AFL-CIO President Richard Trumka is giving a big speech today on the economy, the American Dream and labor’s independence from political parties. In it, he says:
From the beginning of this country, through our efforts and our ideas, working people have made the American Dream real. And what is that dream? It is the idea that if you work hard and play by the rules you will enjoy economic security and build a better future for your children. It is not that a few of us will be rich, but that all of us will be treated fairly, that we will look after each other, and that we will all have a share in the wealth we create together.
But this just isn’t true. Workers are being punished for playing by the rules, while banksters, mortgage servicers, robosigners, and Wall Street firms are making billions of dollars by breaking the rules with abandon. The great hoax is that our government – from federal regulators to state Attorneys General to the Department of Justice – has politely refused to do anything close to requiring Wall Street follow the law.
Trumka is overly optimistic about the health of the American Dream in America today, but much of the rest of his speech is spot on. I particularly liked this passage:
And not just meanness. Destructiveness. A willful desire to block the road to the future. How else can you explain governors of states with mass unemployment refusing to allow high-speed rail lines to be built in their states?

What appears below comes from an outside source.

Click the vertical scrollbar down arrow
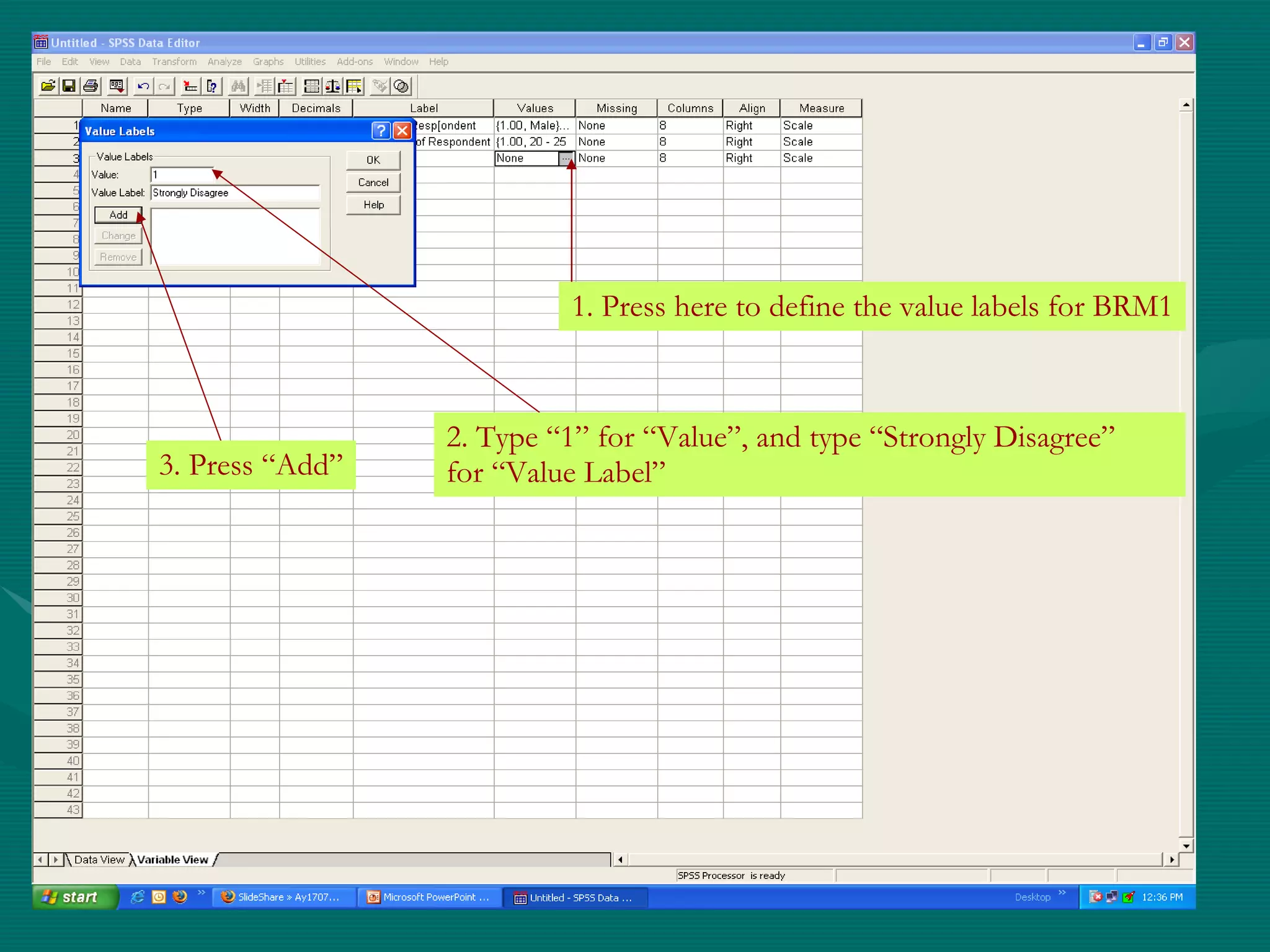tap(1186, 846)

How else can you explain these same governors’ plans to defund higher education, close schools and fire teachers, when we know that without an educated America, we have no future?

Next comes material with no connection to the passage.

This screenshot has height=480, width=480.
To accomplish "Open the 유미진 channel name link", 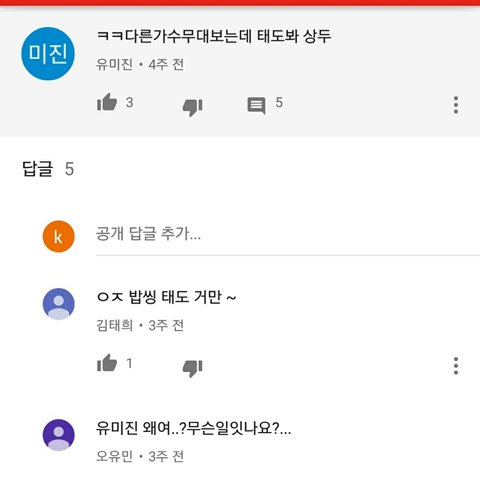I will (114, 64).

Here in Washington, the Republicans in Congress have defunded housing counselors and fuel aid for the poor, and they are blocking worker training and transportation infrastructure.
But the final outrage of these budgets is hidden in the fine print. In state after state and here in Washington, these so called fiscal hawks are actually doing almost nothing to cut the deficit. The federal budget embraced by House Republicans, for example, cuts $4.3 trillion in spending, but gives out $4.2 trillion in tax cuts that disproportionately benefit wealthy individuals and corporations. Florida is gutting aid for jobless workers and using the money saved to cut already-low business taxes. At the end of the day, our governments will be in no better fiscal shape than when we started – they are just being used as a pass-through to enrich the already rich – at a time when inequality stands at historic levels.
Think about the message these budgets send: Sacrifice is for the weak. The powerful and well-connected get tax cuts.
All these incredible events should be understood as part of a single challenge. It is not just a political challenge – it’s a moral challenge. Because these events signal a new and dangerous phase of a concerted effort to change the very nature of America – to turn this into an “I’ve got mine” nation and replace the land of liberty and justice for all with the land of the war of all against all.
It’s not even all against all. Instead what is being orchestrated is a war of the Other 98% versus the Other 98%, with the richest Americans safe and cozy and out of the line of fire.
The press has touted this speech as Trumka laying down a marker for the labor movement’s independence from either political party. To some extent he does this. But what’s much more interesting to me than the hard-to-believe claims of drawing hard lines against Democrats is Trumka’s analysis of the policies which are facilitating an escalating transfer of wealth from working people to the top 2%. That’s why this speech matters and it’s what will continue to be relevant beyond the 2012 election season.